Second issue concerns subxacts. Currently SnapBuildDistributeNewCatalogSnapshot
never spares a snapshot to known subxact. It means that if toplevel doesn't have
base snapshot (never did writes), there was an assignment record (subxact is
known) and subxact is writing, no new snapshots are being queued. Probably the
simplest fix would be to employ freshly baked by_base_snapshot_lsn list and just
distribute snapshot to all xacts with base snapshot whether they are subxacts or
not. However, in this case we would queue unneccessary snapshot to all already
known subxacts. To avoid this, in this patch base snapshot of known subxact
is immediately passed to the toplevel as soon as we learn the kinship / base
snap assigned -- we have to do that anyway in ReorderBufferCommitChild; new
snaps are distributed only to top-level xacts (or unknown subxacts) as before.

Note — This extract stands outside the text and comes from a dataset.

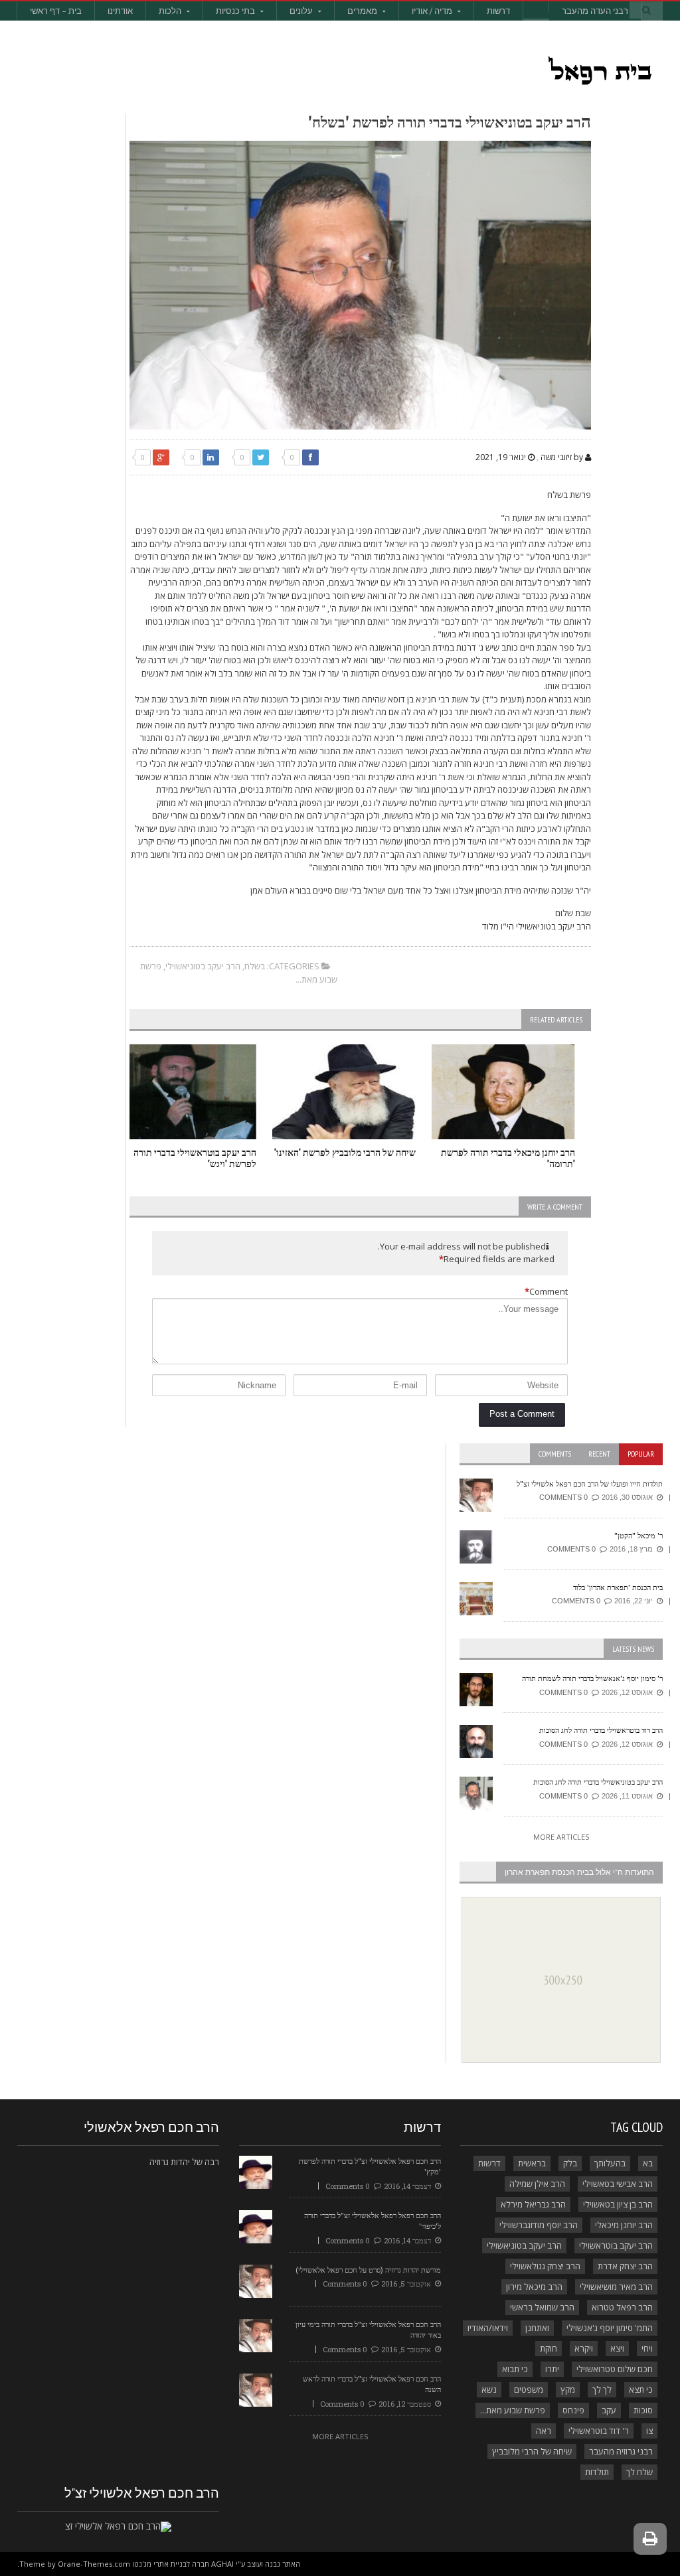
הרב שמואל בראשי (542, 2307)
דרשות (498, 11)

Also, minor memory leak is fixed: counter of toplevel's old base
snapshot was not decremented when snap has been passed from child.
---
 contrib/test_decoding/Makefile                     |   3 +-
 contrib/test_decoding/expected/oldest_xmin.out     |  27 +++
 .../test_decoding/expected/subxact_snap_pass.out   |  49 ++++++
 contrib/test_decoding/specs/oldest_xmin.spec       |  37 +++++
 contrib/test_decoding/specs/subxact_snap_pass.spec |  42 +++++
 src/backend/replication/logical/reorderbuffer.c    | 183 ++++++++++++++-------
 src/backend/replication/logical/snapbuild.c        |  15 +-
 src/include/replication/reorderbuffer.h            |  15 +-
 8 files changed, 304 insertions(+), 67 deletions(-)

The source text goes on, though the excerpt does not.